#### EXERCISE TASK
Please update the rows below, replacing "hotkey" with "shortcut key" and keeping everything else unchanged. Leave the pictures out of your answer.

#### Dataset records
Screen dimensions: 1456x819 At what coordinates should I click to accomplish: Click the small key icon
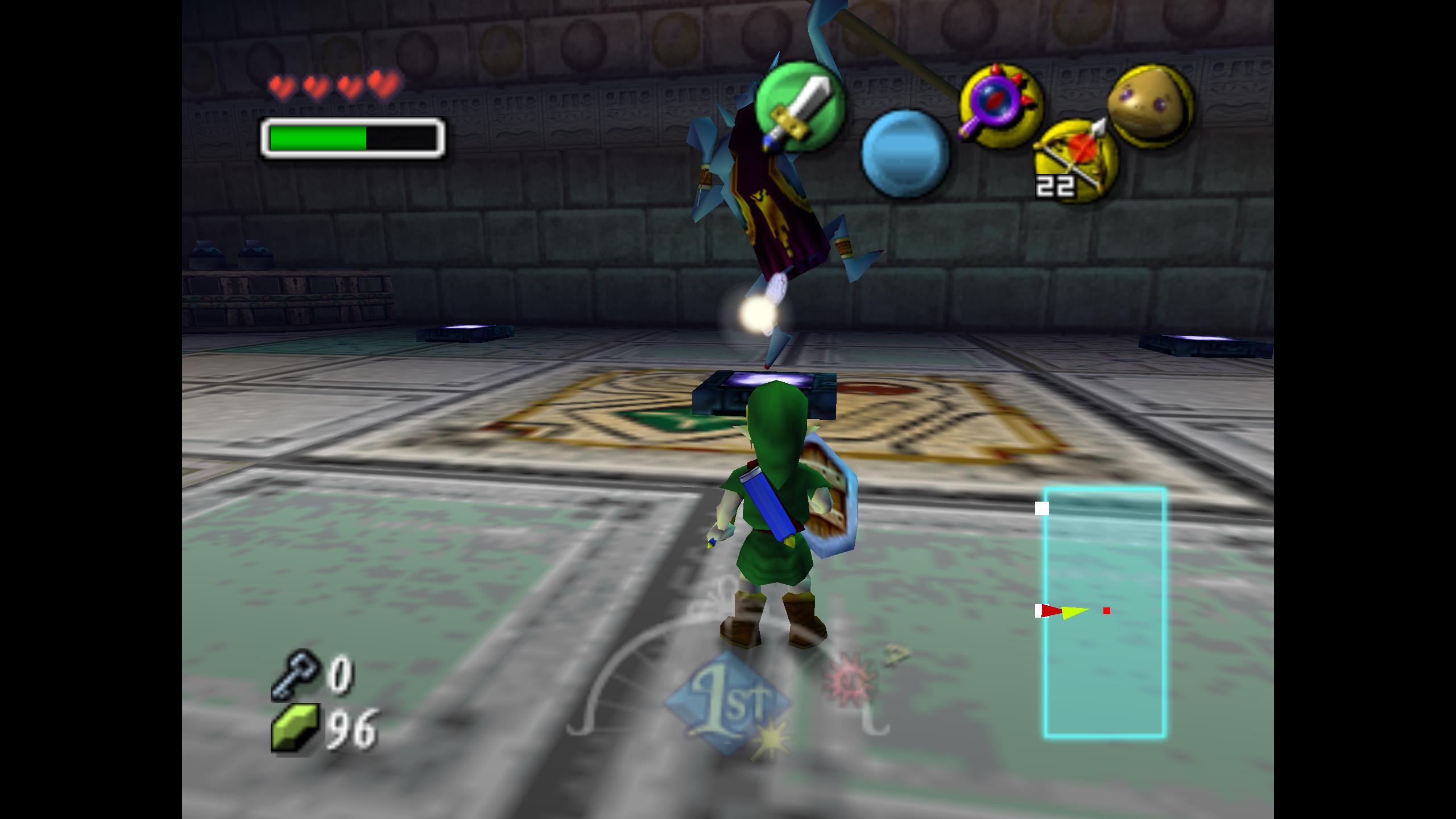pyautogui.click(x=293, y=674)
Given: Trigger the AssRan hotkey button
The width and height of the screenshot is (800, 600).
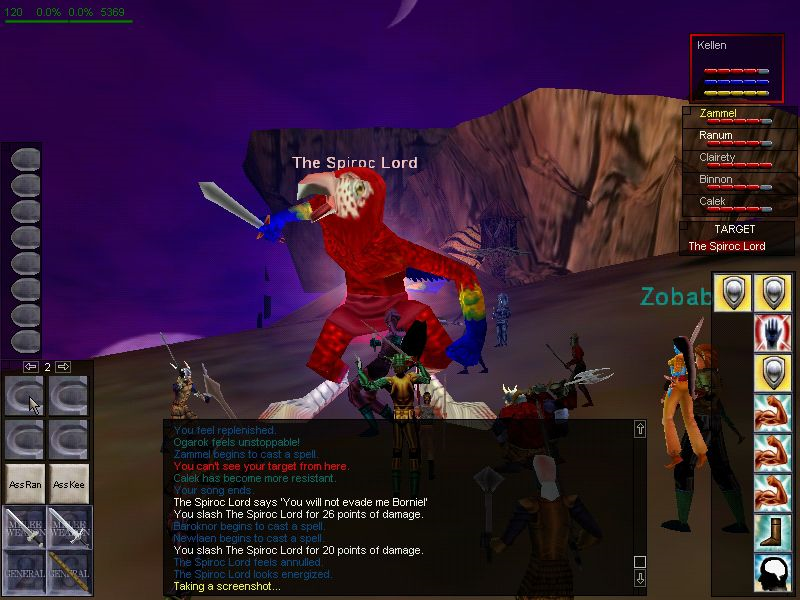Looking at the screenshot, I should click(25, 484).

#### EXERCISE OUTPUT
Screen dimensions: 1456x819 At what coordinates should I click to accomplish: Click the small key icon
pyautogui.click(x=293, y=674)
Given: Trigger the AssRan shortcut key button
The width and height of the screenshot is (800, 600).
Looking at the screenshot, I should click(25, 484).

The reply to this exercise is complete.